Kinetics of synthesis and phosphorylation of respiratory syncytial virus polypeptides.

The kinetics of synthesis of [35S]methionine-labelled respiratory syncytial virus-specific proteins were studied in CV-1 cells infected at high multiplicity. Immunoprecipitated viral proteins resolved by SDS-PAGE were quantified by scanning fluorographs of protein bands. The nucleocapsid (N) protein was detectable by 2 h post-infection (p.i.), whereas the phospho- (P), matrix (M) and fusion (Fo) proteins and Vp24 (a matrix-like protein) were first detected between 4 and 6 h p.i. Synthesis of the glyco- (G) protein was first detected at 6 h p.i. and reached its peak synthesis rate at 10 h p.i. Virus-specific P, M and Vp24 proteins were phosphorylated in infected cells.

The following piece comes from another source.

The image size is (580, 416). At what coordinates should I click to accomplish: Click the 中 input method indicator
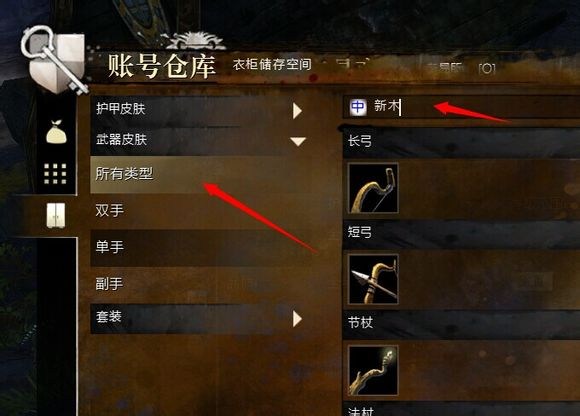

The P protein was highly phosphorylated in purified virions whereas phosphorylated species of the M and Vp24 proteins were minor components. The phosphorylated form of the P protein was detected by monoclonal antibody precipitation, confirming the identity of this protein. The N protein was not phosphorylated in infected cells or in virions. Synthesis of [35S]methionine-labelled proteins preceded detectable 32Pi labelling by several hours. The putative phosphorylated M protein was detected at 6 h p.i. before phosphorylated forms of P and Vp24 were seen. The timing of appearance of the phosphorylated species of P and Vp24 proteins in infected cells corresponded to the release of infectious virions from infected cell monolayers at 10 to 12 h p.i.